In a deep and passionate response, a riveting piece of prose that was short on much acumen but was right in every one of its words, Schilling nailed it. What he wrote was the right thing with the right heart, a man who is showing to be an ace on the mound as well as in fatherhood.

“The ignorance and pathetic lack of morals or of any integrity is astounding,” Schilling wrote midway through his blog.“These aren’t thugs, tough guys or bad asses, these aren’t kids who’ve had it rough, they aren’t homeless or orphans, these are pretty much ALL white, affluent, college attending children, and I mean children.

“Amistake is tweeting once and saying “damn, I’m an idiot” and taking it down. These guys? They’re making conscious choices to cyberbully an amazing and beautiful young woman on the internet, that none of them know by the way, because they don’t like her dad or they somehow think saying words you can teach a 5-year-old is tough?”

He defended the dignity of his daughter, a young woman who has worked hard for a chance to play a sport in college. And even if she wasn’t the daughter of a baseball legend or a public figure, no father should have to read the innermost thoughts of deranged young men who have a warped view of not just society, but women in general.

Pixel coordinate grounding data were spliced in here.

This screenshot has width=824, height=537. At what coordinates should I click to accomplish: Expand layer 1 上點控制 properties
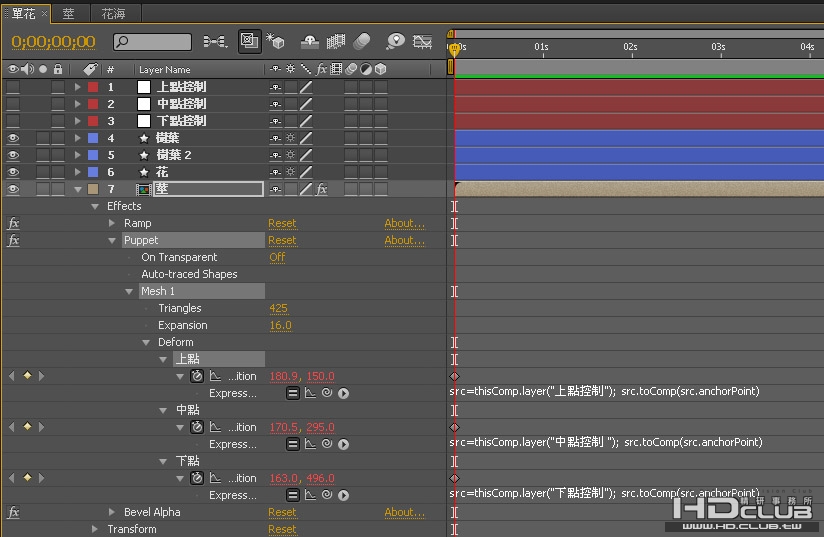coord(78,87)

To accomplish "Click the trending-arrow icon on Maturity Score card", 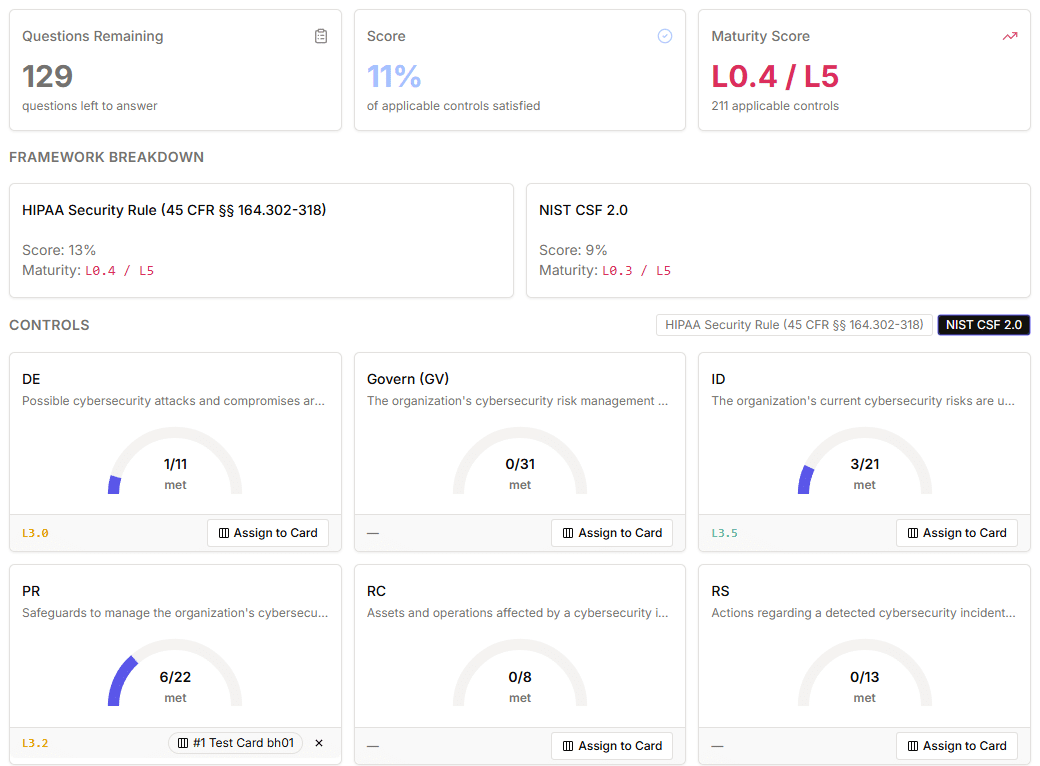I will [x=1009, y=35].
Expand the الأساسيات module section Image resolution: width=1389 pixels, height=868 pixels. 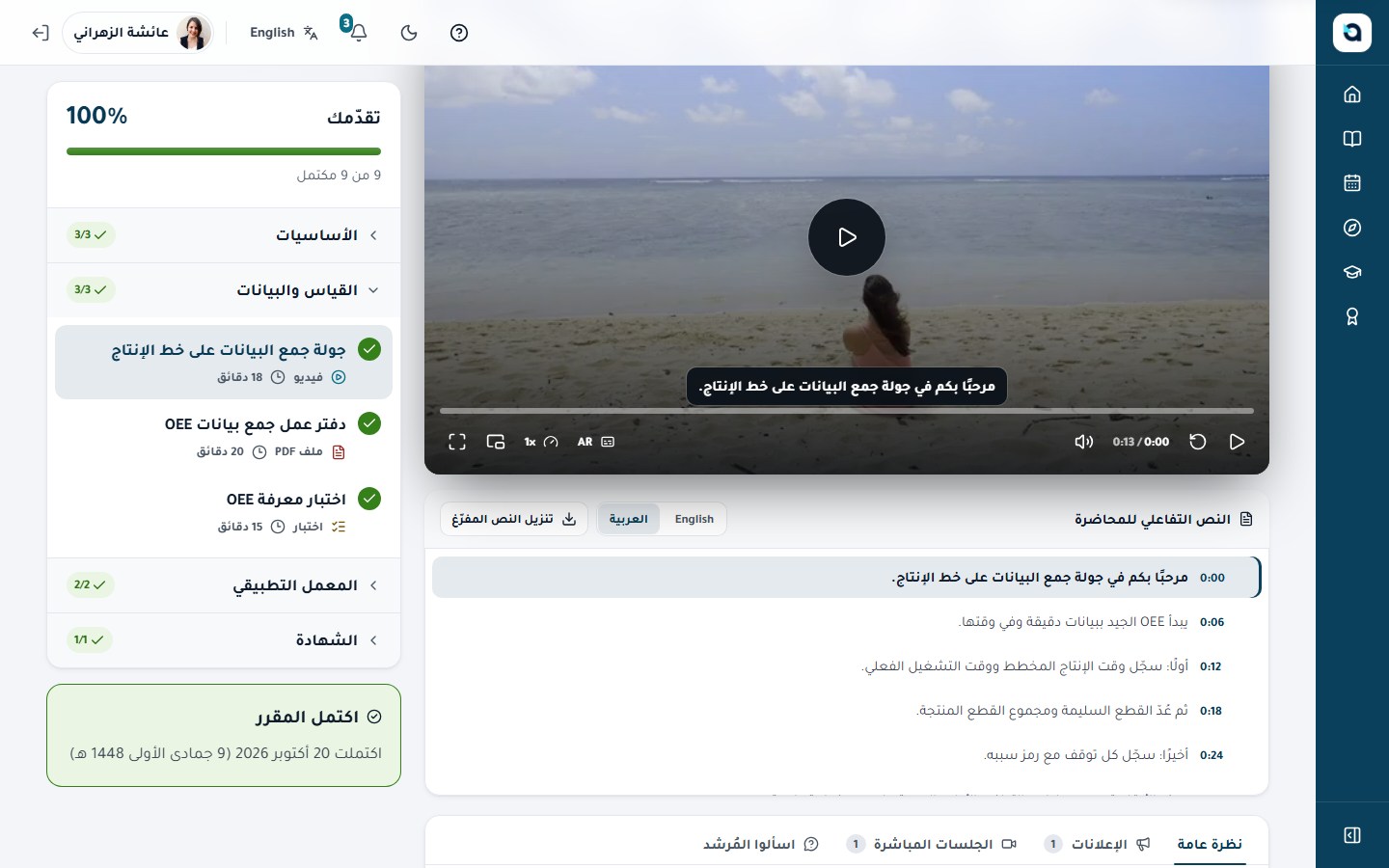224,235
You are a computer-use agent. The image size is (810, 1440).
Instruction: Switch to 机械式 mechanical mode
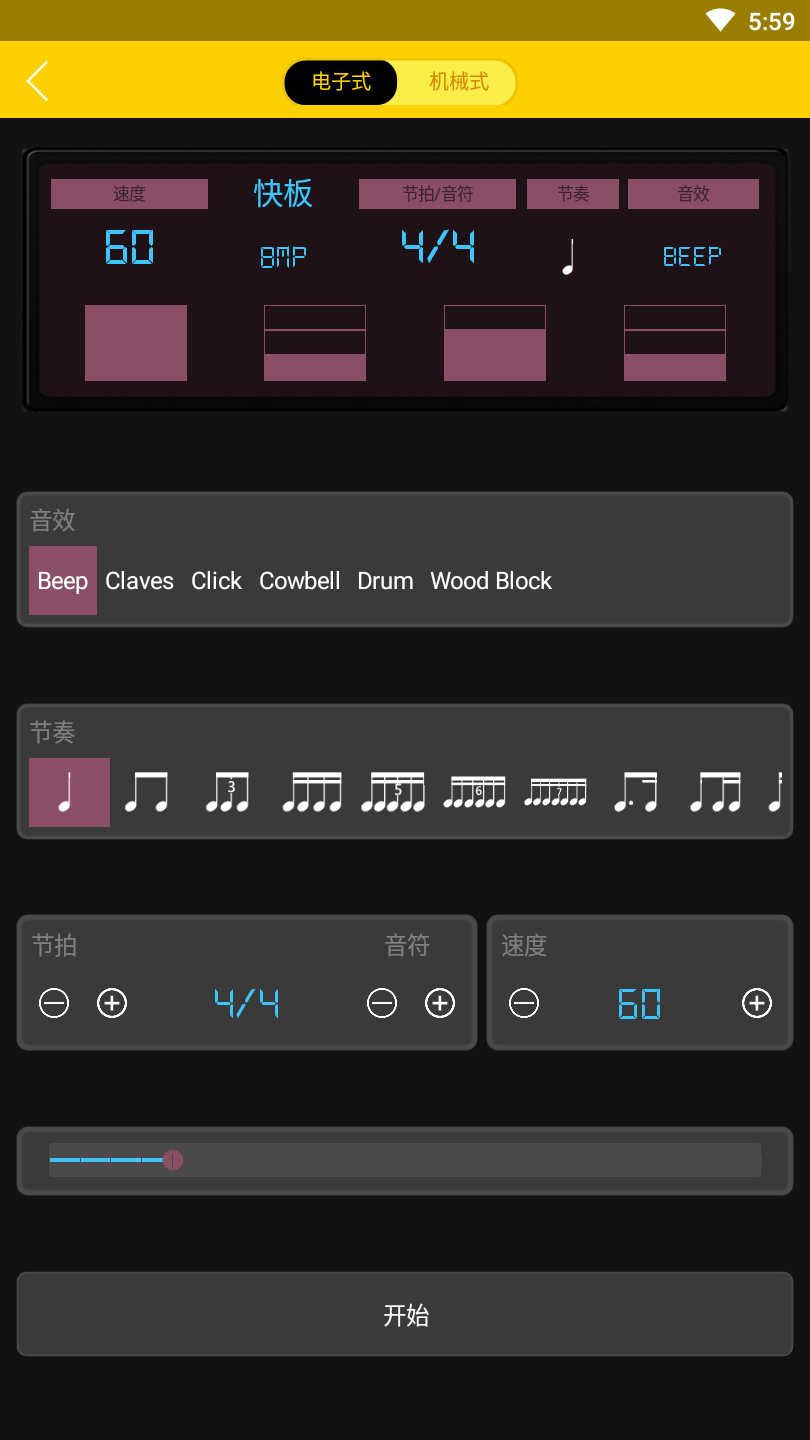tap(459, 82)
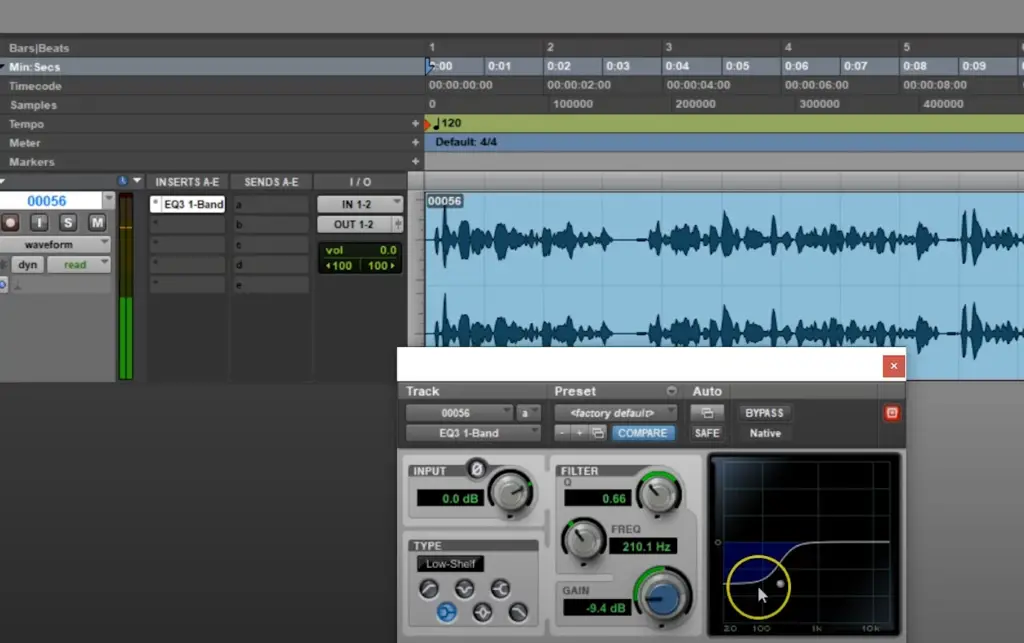Toggle plugin BYPASS

point(764,413)
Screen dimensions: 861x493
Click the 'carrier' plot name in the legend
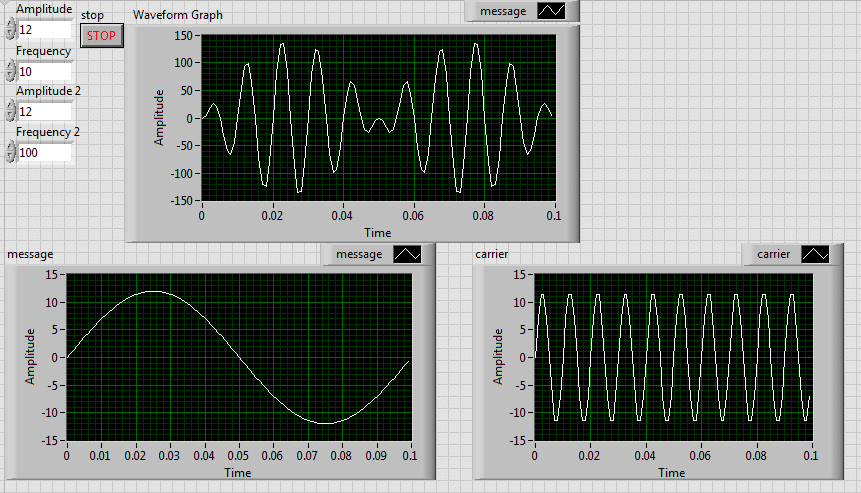coord(774,254)
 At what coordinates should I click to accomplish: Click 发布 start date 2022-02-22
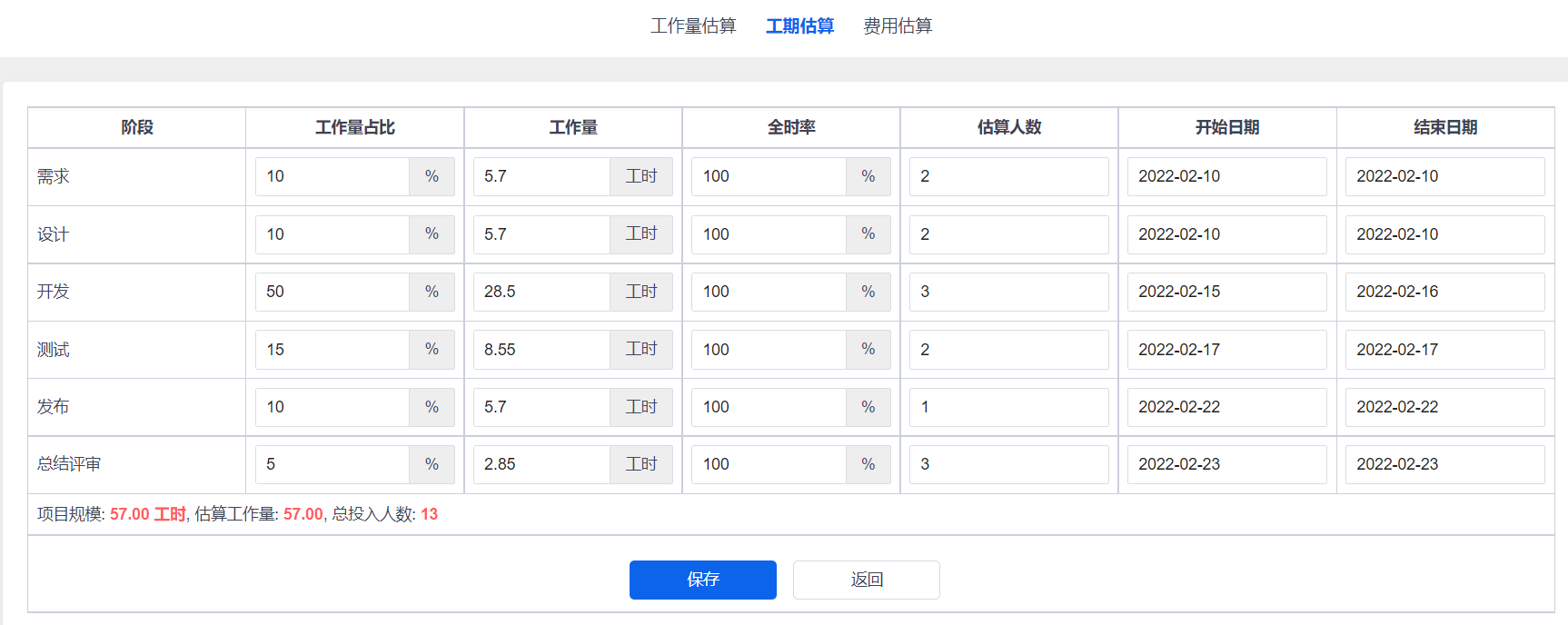(1226, 407)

The young woman that they mocked and crudely degraded instead is worthy of our respect. She didn’t rest on her famous last name, on the wealth of a man whose career has spanned now four decades as a player and in television as well as a small business owner. It would have been easy for her to rest on those laurels and coast through life with relative ease.

Instead as her father notes, she has trained for nearly 10 years for the chance to be a student-athlete and there is no doubt, based off the maturity of how she’s handled this situation, that she will be a testament to her college.

There was no doubt that Schilling was ever anything but a winner in the game of baseball, but now he has saved his best and gutsiest effort for the family he loves. His last bit of heroics here will forever be Schilling’s greatest gem.